> **Compito assegnato 1**:
Nell'intervista a Matteo Salandri, indica tutti i termini con cui l'atleta si definisce subito dopo aver detto il proprio nome nella sua prima risposta.
> **Compito assegnato 2**:
Riporta fedelmente il passo dell'intervista a Matteo Salandri che inizia con le parole contenenti "Ciao Matteo, siamo" e termina con "mondo dello sport.".

La storia di Matteo Salandri, atleta nazionale di parasurfing
Chi non è appassionato o appassionata di surf potrebbe non aver notato una tavola particolare che si destreggiava fra le onde agli ultimi Campionati Mondiali ISA di parasurfing nella categoria visual impaired. Si trattava della tavola di Matteo Salandri, atleta italiano, che ci ha concesso l’onore di supportarlo nella sua impresa mondiale. Matteo non è però “solo” un atleta, ma è anche laureato in Giurisprudenza e da sempre è attivo in tema di accessibilità. Abbiamo quindi deciso di intervistarlo, perché ci raccontasse la sua storia e come le persone con disabilità visiva possono fare surf.
Ciao Matteo, siamo felici di essere qui con te per questa intervista e di averti finalmente incontrato di persona. Parlaci un po’ di te e di come ti sei avvicinato al mondo dello sport.
Ciao a voi! Sono Matteo Salandri, romano, romanista, italiano e cittadino europeo. Ho 34 anni e sono da sempre un grande appassionato di sport e ho rappresentato l’Italia agli ultimi Campionati Mondiali ISA di parasurfing con la vostra tavola, ma questo già lo sapete. Partiamo dall’inizio: ho scelto quasi “per sbaglio” di studiare all'università, pensando di intraprendere gli studi di Fisioterapia e portare avanti in parallelo anche la mia passione per lo sport, calcolando che anche nello studio quindici anni fa la tecnologia non era pervasiva come ora e gli strumenti a disposizione non erano tanti. Alla fine la scelta del percorso di studi è ricaduta su Giurisprudenza, una scelta transitoria, era il 2007 ed era l’anno prima delle Paralimpiadi di Pechino e mi allenavo dai 6 ai 7 giorni alla settimana, praticando l'atletica leggera, all’epoca.
E come hai iniziato ad avvicinarti al tema dell’accessibilità?
L’idea era di prendere un anno sabbatico per allenarmi e contemporaneamente studiare, esame dopo esame ho preso la laurea. “Fai la tesi sullo status giuridico del cieco in Italia” è il suggerimento che più mi arrivava tra i miei professori a causa della mia disabilità visiva. Il diritto è una cosa alla portata di tutti e i più bravi docenti sono quelli che ti spiegano concetti complessi con una semplicità disarmante: l’idea mi affascinava, ma non mi esaltava. Volevo portare avanti il concetto che il linguaggio deve essere più diretto e più alla portata di tutti, contando che il cittadino non sempre riesce ad avvicinarsi ai temi complessi della legge in maniera agevole. In fondo, è accessibilità anche questo.

> **Elenco fornito**:
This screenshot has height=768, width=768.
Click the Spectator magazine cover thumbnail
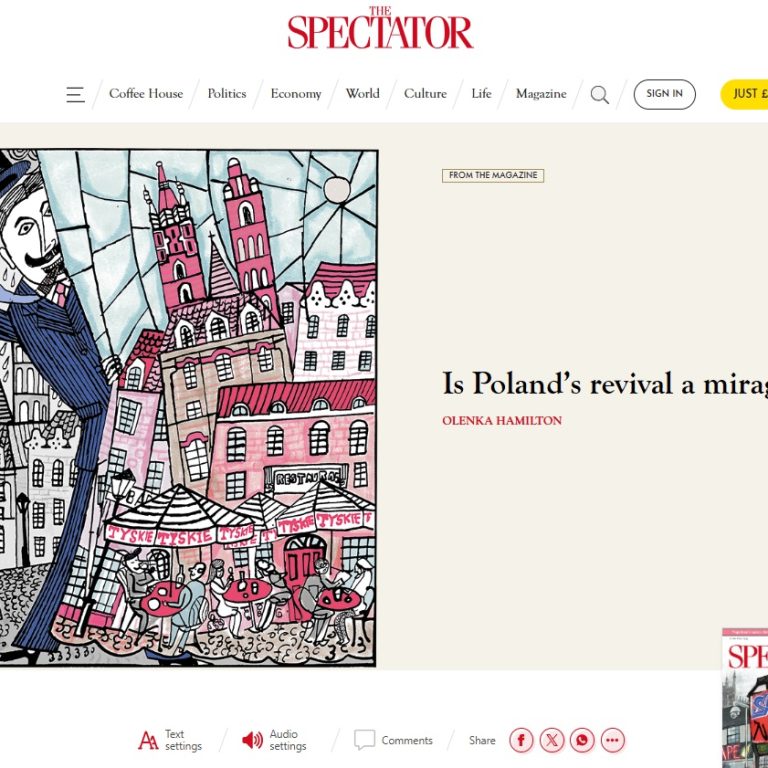point(745,698)
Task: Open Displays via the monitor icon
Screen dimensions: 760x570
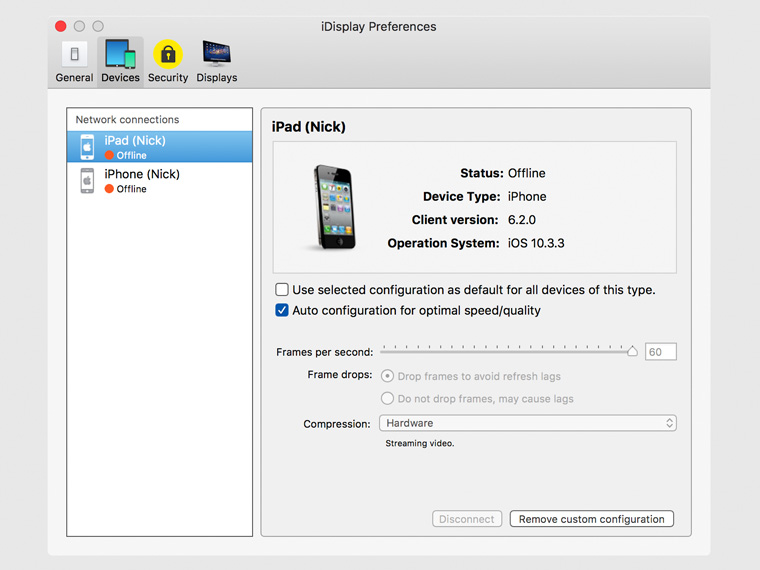Action: tap(216, 55)

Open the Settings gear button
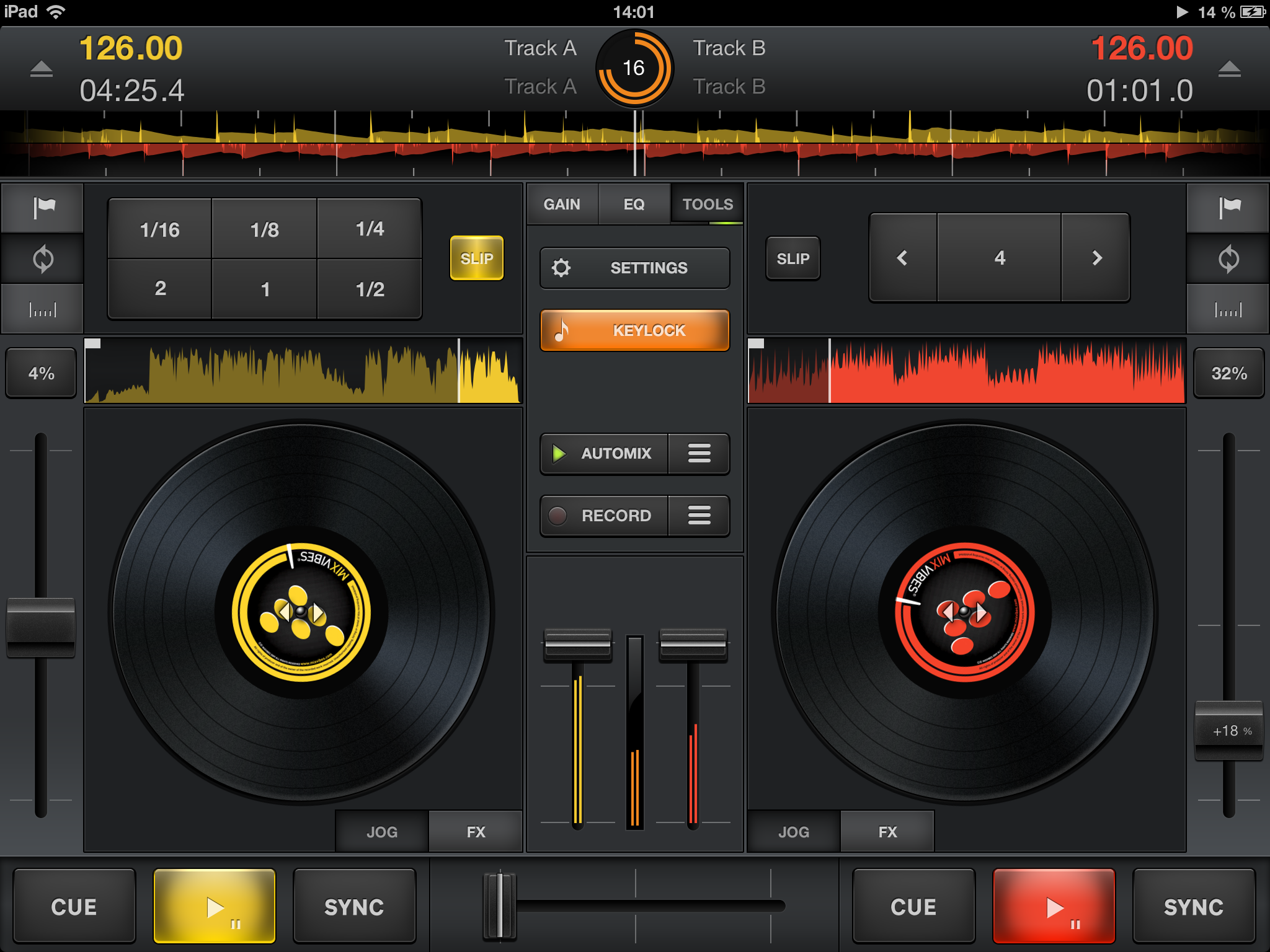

> **Risposta corretta 1**:
romano, romanista, italiano, cittadino europeo

> **Risposta corretta 2**:
Ciao Matteo, siamo felici di essere qui con te per questa intervista e di averti finalmente incontrato di persona. Parlaci un po’ di te e di come ti sei avvicinato al mondo dello sport.